Set problem: Copy everything from the start of the entries down to the line containing "pos(604,27)", with "chevron" swapped for "arrow" and nothing else altered. Leave the pictures out.

Recorded data:
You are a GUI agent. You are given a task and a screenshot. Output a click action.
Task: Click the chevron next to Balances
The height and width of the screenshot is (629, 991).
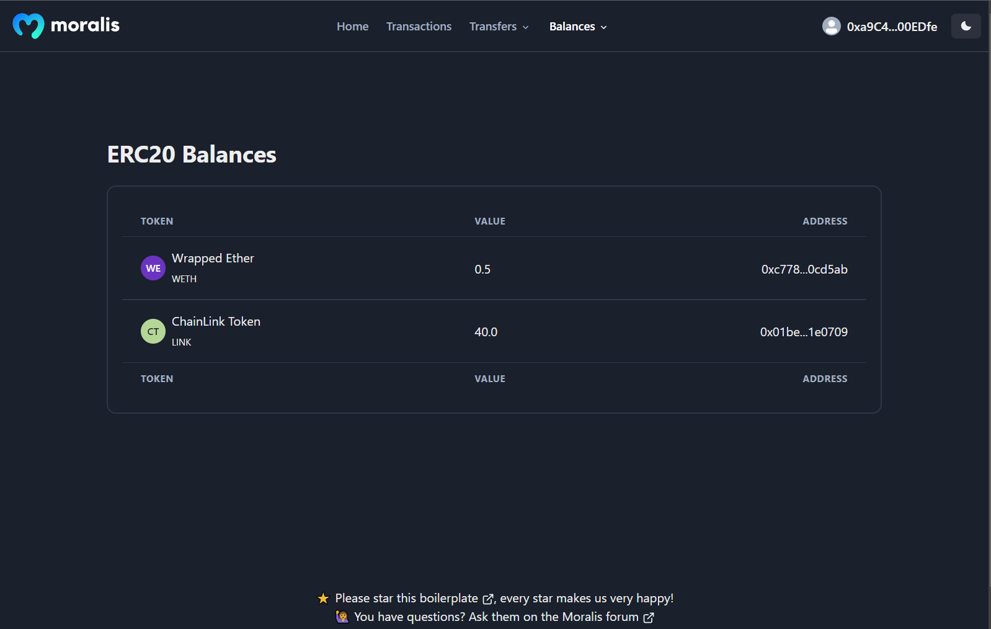pos(604,27)
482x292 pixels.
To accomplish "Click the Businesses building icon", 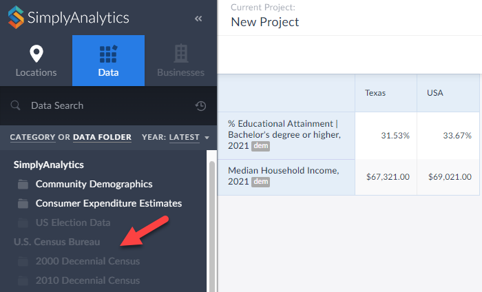I will click(x=180, y=54).
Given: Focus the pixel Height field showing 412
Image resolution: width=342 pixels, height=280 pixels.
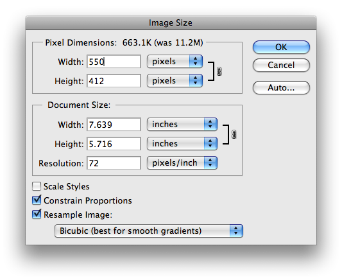Looking at the screenshot, I should 114,81.
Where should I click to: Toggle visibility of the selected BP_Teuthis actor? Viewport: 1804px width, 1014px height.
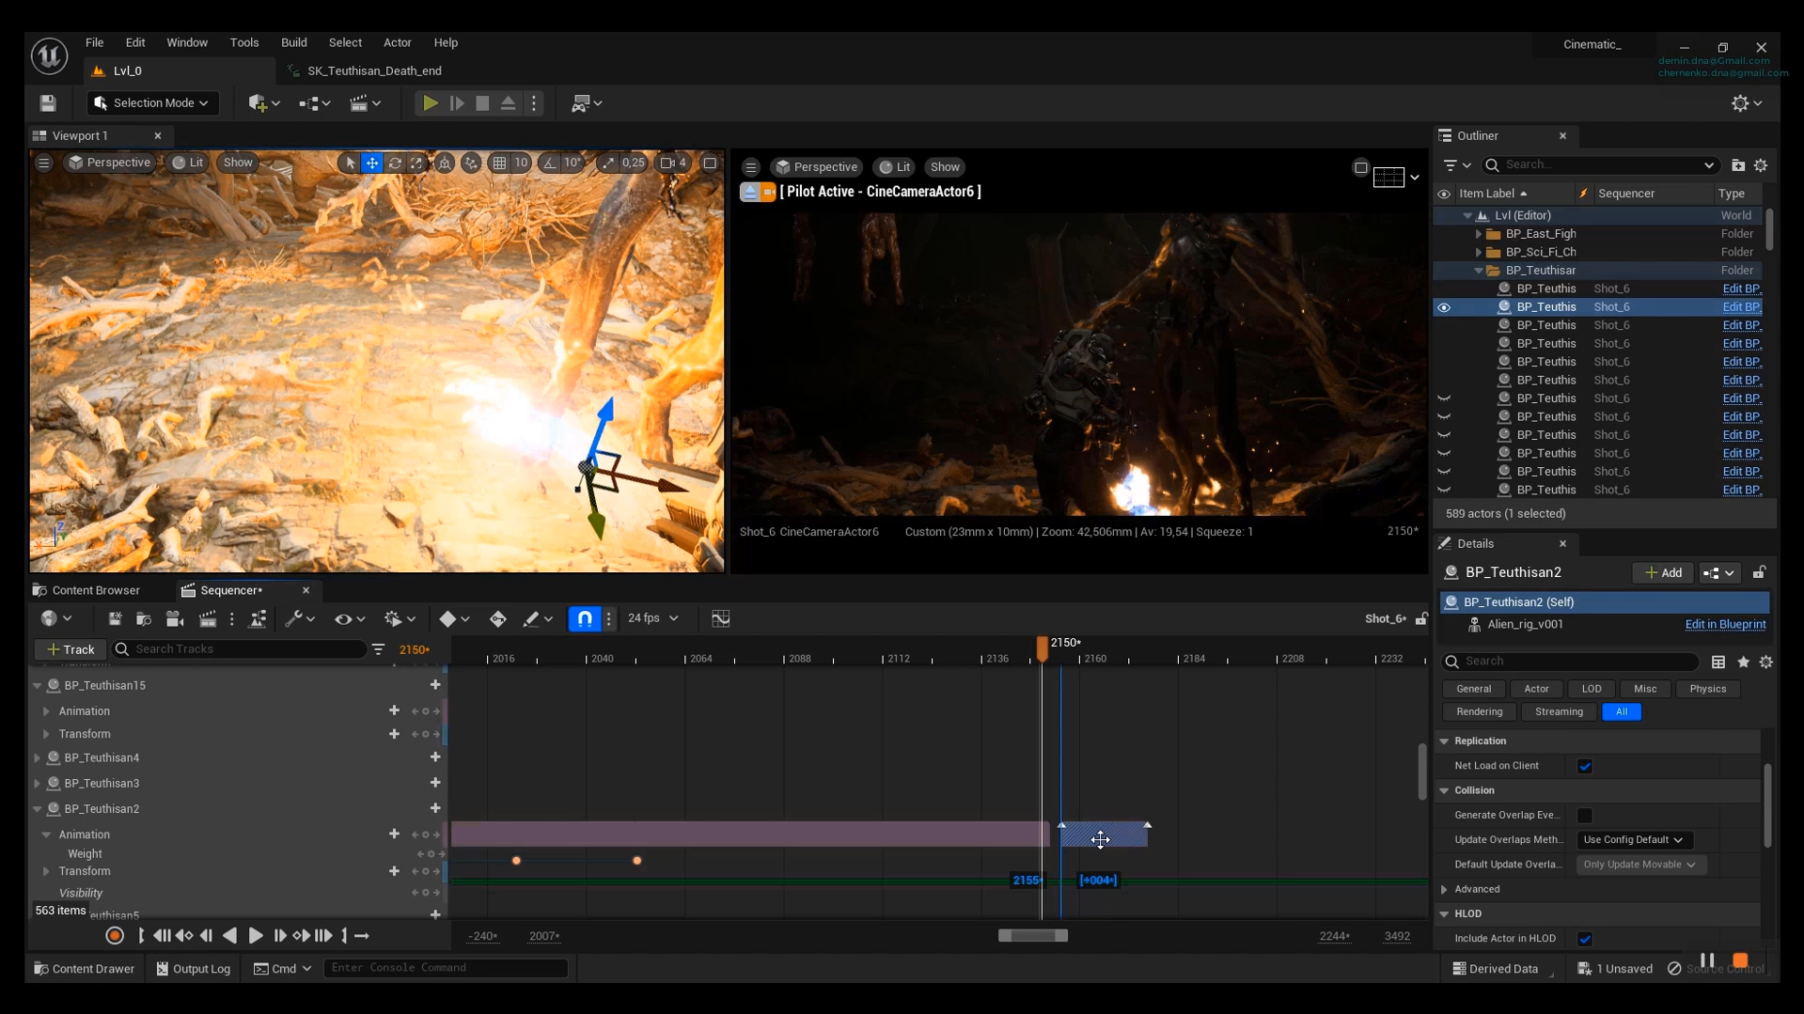pyautogui.click(x=1444, y=307)
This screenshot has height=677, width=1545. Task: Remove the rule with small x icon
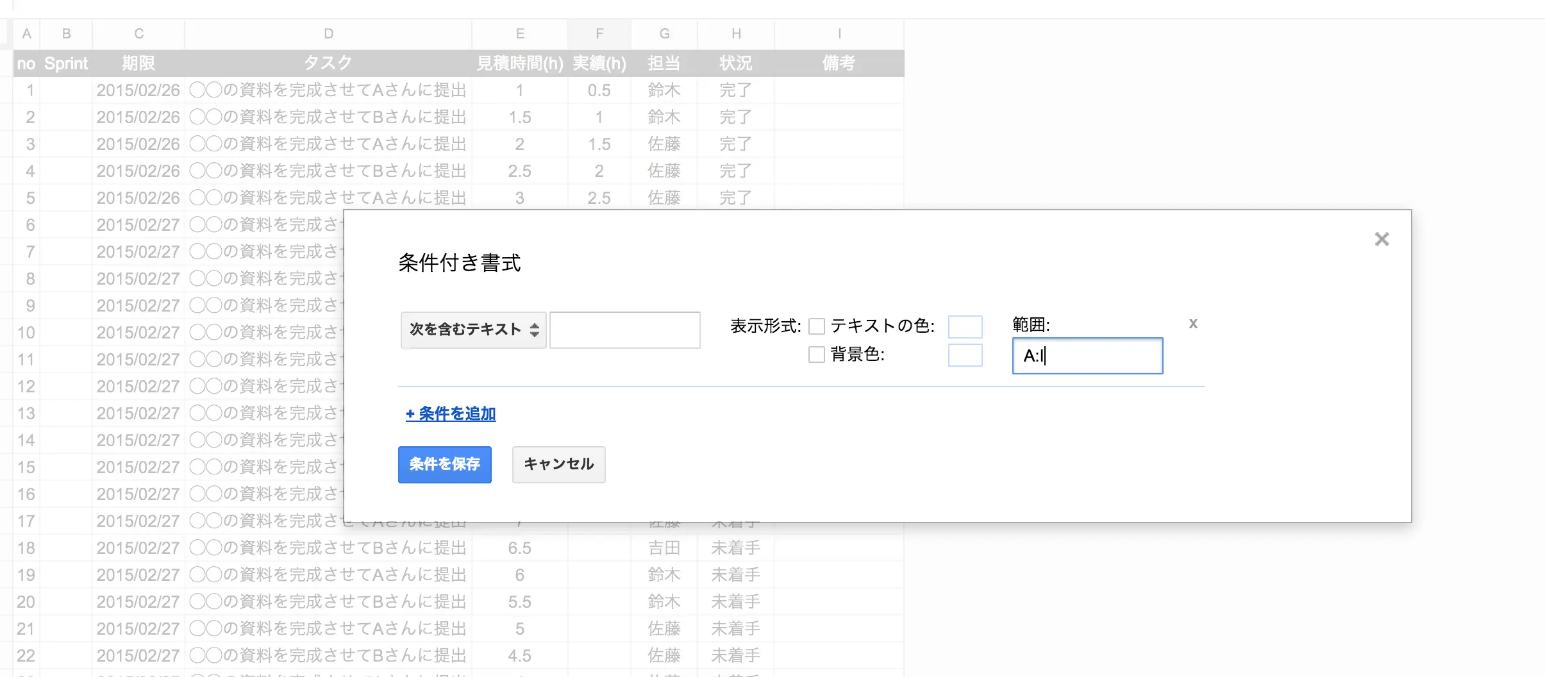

Result below:
You are a GUI agent. You are given a task and a screenshot. Output a click action.
Task: Click the arrow next to Balances
The height and width of the screenshot is (629, 991).
pos(604,27)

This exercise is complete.